Appeal From “Interim Judgment” Dismissed as From Non-Final Judgment

The Alabama Court of Civil Appeals recently dismissed an appeal from an "interim judgment" ordering the plaintiff’s employer to provide medical treatment for injuries she sustained in the line and scope of employment.  Read more about SouthernCare, Inc. v. Margaret Cowart, No. 2071117 below.

On June 24, 2008, the Calhoun Circuit Court entered an "interim judgment" determining that Margaret Cowart’s injuries had occurred within the line and scope of her employment with SouthernCare, Inc., and ordering that SouthernCare authorize Dr.
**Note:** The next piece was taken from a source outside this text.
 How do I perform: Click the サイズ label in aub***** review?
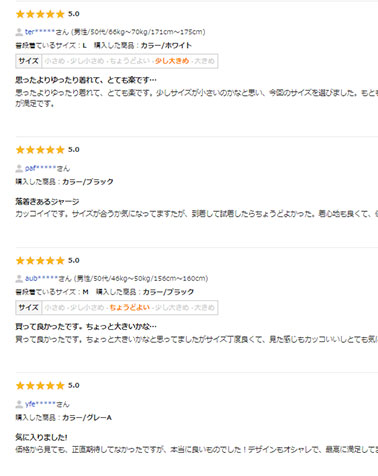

James White to treat her for those injuries. 

SouthernCare filed a motion challenging the "interim judgment" on July 23, 2008; that motion was denied by the trial court on August 4, 2008.  After an unsuccessful mandamus petition, SouthernCare filed a timely appeal from the denial of its motion directed to the "interim judgment."  Cowart argued that the appeal was due to be dismissed because it was an attempt to appeal from a non-final judgment.  She relied on Judge Thompson’s opinion concurring in the result in Ex parte Publix Super Markets, Inc., 963 So.2d 654, 661:

In Homes of Legend, Inc. v. O’Neal, 855 So.2d 536 (Ala. Civ. App. 2003), this court determined that an order that held an employer liable for an injured employee’s medical treatment was not sufficiently final to support an appeal….The trial court’s September 15, 2006, order, because it required Publix to provide medical treatment for the employee, was, in essence, a determination of the compensability of the employee’s injury.  No other rights of the parties were addressed…and, therefore, that order was not a final judgment capable of supporting an appeal. 

The Court of Civil Appeals found that Homes of Legend controlled SouthernCare’s appeal and dismissed it was from a non-final judgment.